3 maja, na kilkanaście godzin przed wkroczeniem wojsk brytyjskich, w przybrzeżnych wodach zatoki rozpętało się piekło. Do tych z więźniów, którzy próbowali ratować się i płynąć w lodowatej wodzie, strzelali Niemcy, z powietrza nalot przeprowadzali brytyjczycy. Załoga niemiecka nie miała zamiaru się poddać. "Cap Arconę" trafiły co najmniej dwie rakiety, na całej długości stanęła w ogniu, setki więźniów bądź płonęły, bądź lądowały w lodowatej wodzie; dokładna liczba ofiar nie jest znana, lecz zbliżona do 5 000 osób. Nielicznym udało się przeżyć, dopłynąć do brzegu lub być uratowanym przez wojska brytyjskie. Wśród nich był inny grybowianin, Stanisław Osika, autor wspomnieniowych książek "Droga" i "Sentymentalne spacery po międzywojennym Grybowie", współpracownik Stanisława Lipińskiego w polskim podziemiu niepodległościowym w czasie przed aresztowaniem. W "Drodze" szczegółowo opisuje swoje losy, spotkania ze "Staszkiem" na "Cap Arconie" i tragedię 3 maja 1945 roku, z której sam szczęśliwie ocalał, a w której jego przyjaciele, wraz ze Staszkiem, zginęli. W "Drodze" Stanisław Osika wspomina działalność podziemną Stanisława Lipińskiego: "W grudniu 1939 r. wstąpiłem do powstałej w Grybowie organizacji, Związek Walki Zbrojnej (ZWZ). Organizację tę firmowali znani mi ludzie: Stanisław Łach - nauczyciel i Stanisław Lipiński - aktualnie szynkarz [...] Pierwszym zadaniem podziemia było gromadzenie broni krótkiej, amunicji do tej broni i granatów obronnych. [...] Zaczęła się pojawiać prasa podziemna. Punktem kontaktowym stała się restauracja Stanisława Lipińskiego. Tam otrzymywałem prasę, trasę i adres odbiorcy [...]".

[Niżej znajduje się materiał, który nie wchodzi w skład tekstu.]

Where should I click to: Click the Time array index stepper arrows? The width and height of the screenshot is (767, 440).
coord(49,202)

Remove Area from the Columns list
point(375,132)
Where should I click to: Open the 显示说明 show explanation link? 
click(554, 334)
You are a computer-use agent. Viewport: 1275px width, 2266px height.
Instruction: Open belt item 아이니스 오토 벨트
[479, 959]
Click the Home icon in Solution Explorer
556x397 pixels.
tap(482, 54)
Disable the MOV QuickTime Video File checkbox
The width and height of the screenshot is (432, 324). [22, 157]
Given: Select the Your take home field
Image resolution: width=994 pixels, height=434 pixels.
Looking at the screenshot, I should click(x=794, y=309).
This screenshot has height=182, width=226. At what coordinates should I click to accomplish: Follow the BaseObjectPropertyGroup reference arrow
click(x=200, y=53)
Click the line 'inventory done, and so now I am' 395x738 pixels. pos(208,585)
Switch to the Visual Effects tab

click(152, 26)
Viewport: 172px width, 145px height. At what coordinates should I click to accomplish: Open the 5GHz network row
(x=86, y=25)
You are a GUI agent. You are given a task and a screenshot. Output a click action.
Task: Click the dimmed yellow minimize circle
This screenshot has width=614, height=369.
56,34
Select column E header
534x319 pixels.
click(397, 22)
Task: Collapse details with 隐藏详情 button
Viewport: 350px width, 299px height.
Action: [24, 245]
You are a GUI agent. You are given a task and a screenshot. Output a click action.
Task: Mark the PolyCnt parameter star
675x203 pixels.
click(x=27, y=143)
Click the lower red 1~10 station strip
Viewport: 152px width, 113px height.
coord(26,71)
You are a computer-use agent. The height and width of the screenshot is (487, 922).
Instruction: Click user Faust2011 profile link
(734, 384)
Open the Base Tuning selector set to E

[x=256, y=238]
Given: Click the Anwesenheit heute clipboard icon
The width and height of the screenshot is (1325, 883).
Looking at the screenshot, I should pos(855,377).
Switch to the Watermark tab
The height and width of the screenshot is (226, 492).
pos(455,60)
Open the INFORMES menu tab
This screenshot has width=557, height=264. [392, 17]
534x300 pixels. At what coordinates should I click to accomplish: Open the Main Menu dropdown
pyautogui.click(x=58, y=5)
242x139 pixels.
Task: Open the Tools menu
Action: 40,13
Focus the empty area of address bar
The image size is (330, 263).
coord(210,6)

Również Józef Gucwa "Szumny" z Kąclowej, partyzant, biskup, w książce "Z leśnych koszar do kapłaństwa" wspomina: "Związek Walki Zbrojnej powstał w Grybowie w grudniu 1939 r. Placówkę ZWZ założył Jan Zięba (ps. "Baca") nauczyciel z Grybowa, jego zastępcą był Stanisław Osika, szefem sztabu Stanisław Łach, nauczyciel, zastępcą sztabu Adam Pelczarski, szefem łączności Stanisław Lipiński. Placówka prowadziła akcje przerzutów ludzi na Węgry trasą przez Kąclową i Izby. Pomagali w tym zwerbowani Łemkowie - Józef i Grzegorz Wilczaccy z Florynki."


Stanisław Dąbrowa-Kostka w grybowskiej monografii "Grybów. Studia z dziejów miasta i regionu" (t. II) podaje pseudonim konspiracyjny Stanisława Lipińskiego - "Korsak", nie podając jednak źródła.


To wszystko, co udało się zgromadzić do tej pory na temat postaci Stanisława Lipińskiego. Temat działania placówki ZWZ w Grybowie z pewnością nie jest wyczerpany i będzie przedmiotem dalszego zainteresowania. Osoby, które mogą udzielić informacji lub wskazać źródła, proszę o kontakt (LINK). Składam serdeczne podziękowania dla córki, Stefanii Lipińskiej, obecnie jednej z najstarszych mieszkanek Grybowa, za udostępnienie ocalonych dokumentów i zdjęć. Album Stefanii Lipińskiej w jednej z galerii Społecznego Archiwum Grybowa (LINK).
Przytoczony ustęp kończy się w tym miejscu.